12. A method for recovering oil and/or gas from an oil and/or gas well, the method comprising:

performing the steps of claim 1; and

(iv) introducing the recovered carbon dioxide into an oil and/or gas well, whereby oil and/or gas is displaced from the well; and

(v) recovering said oil and/or gas from the well.

13. The method according to claim 12, further comprising recovering heat from the syngas following step(i) to heat the carbon dioxide introduced into the oil and/or gas well.

14. The method according to claim 12, wherein the recovered carbon dioxide is converted into a super critical state before being introduced into the oil and/or gas well.

15. The method of claim 1 comprising said recovering said hydrogen and further comprising passing the recovered hydrogen into a hydrogen fuel cell and contacting said hydrogen with a source of oxygen to generate electricity.

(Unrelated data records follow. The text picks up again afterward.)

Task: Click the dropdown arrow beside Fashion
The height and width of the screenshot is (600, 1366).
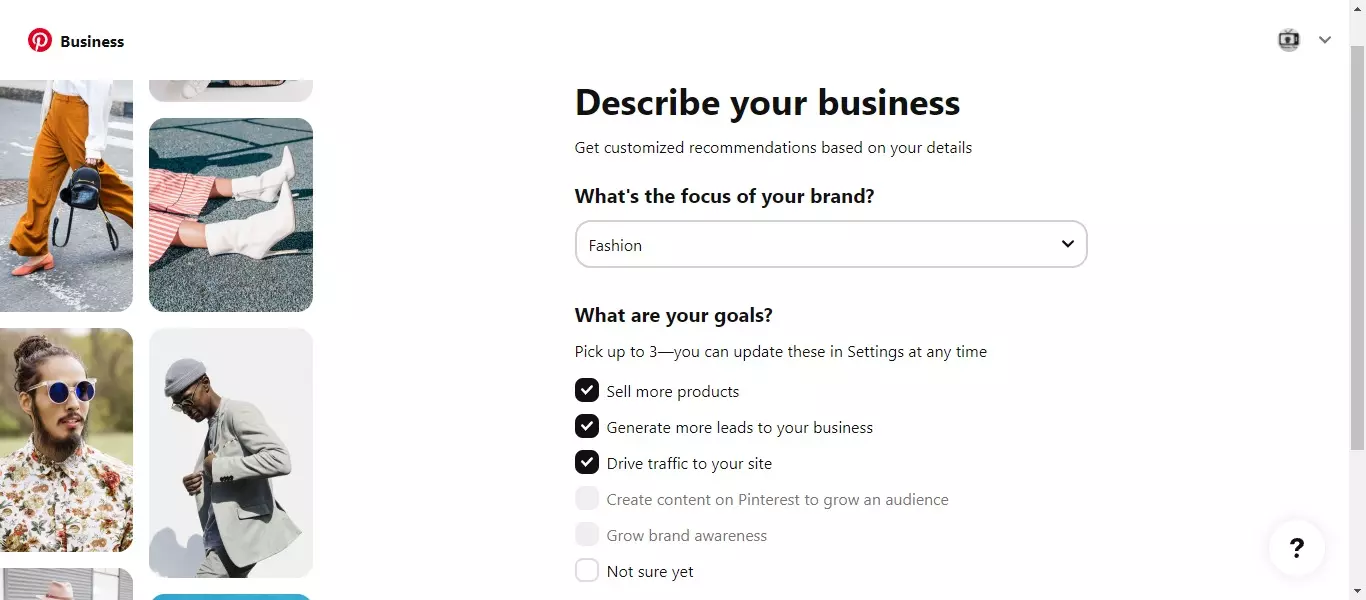Action: click(x=1067, y=244)
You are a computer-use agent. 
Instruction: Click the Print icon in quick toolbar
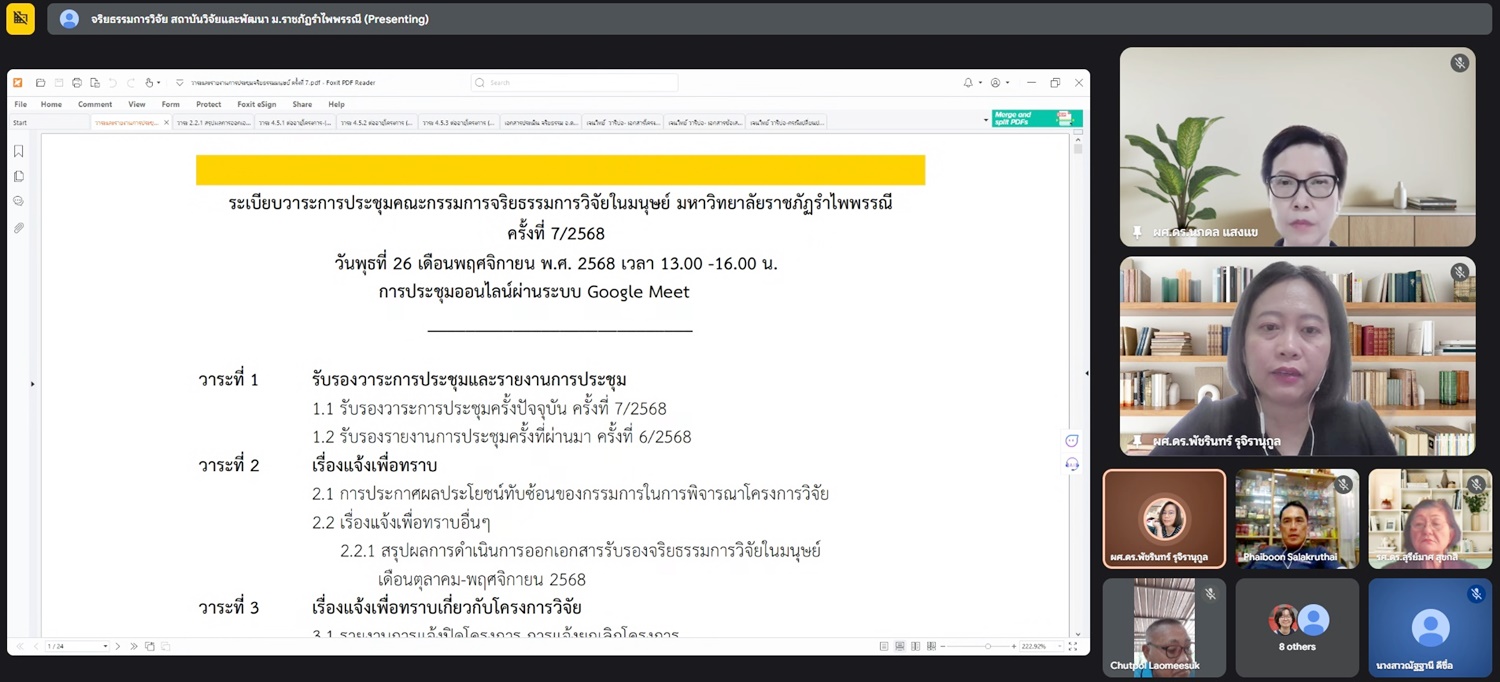[77, 83]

16. An apparatus for carrying out the method of claim 1, the apparatus comprising;

(a) an optional gasification unit for the gasification of a feedstock;

(b) a plasma treatment unit, the plasma treatment unit being in fluid communication with the gasification unit, where present; and

(c) an amine separation unit in fluid communication with said plasma treatment unit.

17. The apparatus according to claim 16, wherein the apparatus comprises the gasification unit and wherein the gasification unit is a fluidised bed gasification unit.

18. The apparatus of claim 16 comprising at least one of:

(i′) an oil and/or gas well and means for introducing carbon dioxide produced by said method into said well; and

(ii′) a hydrogen fuel cell.

19. The method of claim 1 comprising the recovering the carbon dioxide from the syngas and further comprising:

(v) recovering said oil and/or gas from the well.